Just a thought… Enjoy yourself. It’s later than you think. [Socrates (or an old ad for Labatt’s 50 ale)]
You can watch a video version of this journal on my Facebook page, or here on YouTube.
Welcome in. First, thank you for your heartfelt messages about my puppy love confession here last week. Almost to a person on social media, you were compassionate and had some helpful suggestions on Facebook to help ease this longing. Every one of them was appreciated. Oh, by the way, no cats are in our future; they’ve shared our lives in the past, but a family member has allergies. So on we go. Besides, as Rob reminds me, I have travels next month for work and then time away from BC’s wet winter in February.
Speaking of wet, when many Canadians think of Victoria, or Vancouver for that matter, they think rain, right? Wrong. Look at our forecast for this week.
It’s been glorious here in the westernmost part of the country this month. The weather on Vancouver Island has been unseasonably warm and sunny for weeks now with forecasts of sunshine and 20C or more in many areas, day after day. Up island in Gold River, it was 28 on the weekend, which is hot for summer here, never mind the second half of October.
Everything is crispy and dry and it’s hard to really be in the moment and enjoy the top-down days in our little MINI, when we know that something is terribly wrong. How can these days of blue skies and convertibles feel wonderful and awful at the same time?
Fire fears are real; yesterday we awoke to smoke (from Washington state, we believe) so thick we had to close out the beautiful temperatures from our home. We can only hope that people obey the fervent requests not to have fireworks or bonfires on Halloween, which are a thing out here. Of course, there’s always someone. It’s human nature, I guess. Seize the day and all that. Halloween only comes once a year, I’m sure they would say. But how long does it take to rebuild your life if your neighbourhood burns to the ground? And here in BC we’ve seen plenty of that.
You know me; I like to keep things positive. But I pity the people who warn us, who must feel like Cassandra of Greek mythology. She was given the gift of being able to predict the future (including disasters) but was also cursed with never being believed. Or as we call her today: a scientist.
So what do we do? We don’t give up. It’s the same reason why Rob and I are going to get our bivalent vaccine today. It won’t completely protect us from the new immune-resistant variants that are coming our way, but it may ease the effects if we catch Covid a second time. And if we’re really lucky, we’ll get a flu shot today too. Collect the whole set!

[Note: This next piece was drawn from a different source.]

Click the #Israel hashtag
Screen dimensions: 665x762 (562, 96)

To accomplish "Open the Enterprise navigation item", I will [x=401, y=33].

As in all things, we change what we can, we protect ourselves and our loved ones to the best of our ability, and we listen to warnings and to science, which focuses on facts, not opinions. Like the good scientists at NASA. I smiled at the recent success of the space agency shooting an asteroid out of its orbit, a dry run should one ever be on a course to destroy Earth. Why worry about a big ol’ rock coming our way when we’re doing such a good job of destroying Earth ourselves? Always worrying about outsiders taking their jobs!
Anyway, I hope this second half of October is good to you, whatever it brings. Me? I’m going to do my best to make the most of these warm and smoky days, remembering that we had a super soggy spring through June, and hope that perhaps Mother Nature is just making it up to us. Yes, that’s it – isn’t it?